Ce sont les premières lignes de l'Évangile selon saint Marc.
Évangile, que veut dire ce mot ? On reconnaît ‘’ange’’ dans évangile, messager. Évangile, c'est le bon message, la bonne nouvelle. Marc présente son récit en disant qu'il s'agit d'un Évangile, l'Évangile de Jésus-Christ puisque la Bonne Nouvelle, c'est Jésus, ce qu'il est, ce qu'il fait. Mais plus loin, dans Marc, au milieu de l'Évangile selon saint Marc, vient une question : les disciples connaissent déjà Jésus et ils se demandent finalement quelle est la vraie nature de cet homme qu'il suivent. Et à un moment, dans l'Évangile, la question leur est renvoyée. Jésus leur demande : « Pour vous, qui suis-je ? » C'est finalement toute la question des évangiles : pour nous, qui est Jésus ? C'est ce que nous allons voir en passant en revue les différentes couleurs, les quatre traits, les quatre façons de voir Jésus, les quatre tonalités, des évangiles.
Je suis allé trouver sœur Caroline Runacher à nouveau, pour lui demander qui était Jésus pour saint Marc ? Qui était Jésus pour elle ?”

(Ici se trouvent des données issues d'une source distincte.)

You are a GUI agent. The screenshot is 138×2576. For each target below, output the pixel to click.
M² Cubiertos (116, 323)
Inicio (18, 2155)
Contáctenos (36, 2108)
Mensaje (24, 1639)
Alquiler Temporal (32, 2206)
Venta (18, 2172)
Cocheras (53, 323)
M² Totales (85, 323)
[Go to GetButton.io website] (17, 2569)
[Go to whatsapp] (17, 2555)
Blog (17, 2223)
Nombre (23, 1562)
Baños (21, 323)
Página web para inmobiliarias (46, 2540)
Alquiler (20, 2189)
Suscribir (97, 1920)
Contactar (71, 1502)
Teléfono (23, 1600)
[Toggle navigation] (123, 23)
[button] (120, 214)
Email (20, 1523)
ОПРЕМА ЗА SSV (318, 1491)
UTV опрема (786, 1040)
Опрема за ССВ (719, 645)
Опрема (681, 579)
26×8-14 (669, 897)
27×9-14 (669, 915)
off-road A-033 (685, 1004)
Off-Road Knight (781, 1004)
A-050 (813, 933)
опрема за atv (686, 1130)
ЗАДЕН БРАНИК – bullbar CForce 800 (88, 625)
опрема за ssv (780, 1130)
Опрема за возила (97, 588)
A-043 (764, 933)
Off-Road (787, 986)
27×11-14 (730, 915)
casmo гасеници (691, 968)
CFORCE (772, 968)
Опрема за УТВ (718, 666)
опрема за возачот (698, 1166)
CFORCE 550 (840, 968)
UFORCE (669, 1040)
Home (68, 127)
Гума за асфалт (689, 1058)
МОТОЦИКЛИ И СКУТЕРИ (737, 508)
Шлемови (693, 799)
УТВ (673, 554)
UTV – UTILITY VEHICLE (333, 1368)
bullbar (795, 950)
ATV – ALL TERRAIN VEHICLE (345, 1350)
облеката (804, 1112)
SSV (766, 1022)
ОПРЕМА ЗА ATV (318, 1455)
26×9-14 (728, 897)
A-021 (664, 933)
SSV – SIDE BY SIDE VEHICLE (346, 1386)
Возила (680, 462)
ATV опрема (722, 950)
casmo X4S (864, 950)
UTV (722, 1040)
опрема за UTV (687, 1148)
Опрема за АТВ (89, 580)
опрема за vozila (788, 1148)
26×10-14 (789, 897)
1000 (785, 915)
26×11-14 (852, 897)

Question de frère Franck Dubois : Alors, sœur Caroline, quel est votre évangile préféré ?”
Réponse de sœur Caroline Runacher : C'est l'évangile selon Marc ! Parce qu’il présente un Jésus très tendre, c'est dans son évangile qu'on dit que Jésus aimait le jeune homme riche. Il est le seul à dire que Jésus le regarda et l'aima. Ça, m'a beaucoup touchée, ça m'a emportée !
Q : Alors, est-ce que vous pouvez nous en dire un peu plus sur Jésus en saint Marc ?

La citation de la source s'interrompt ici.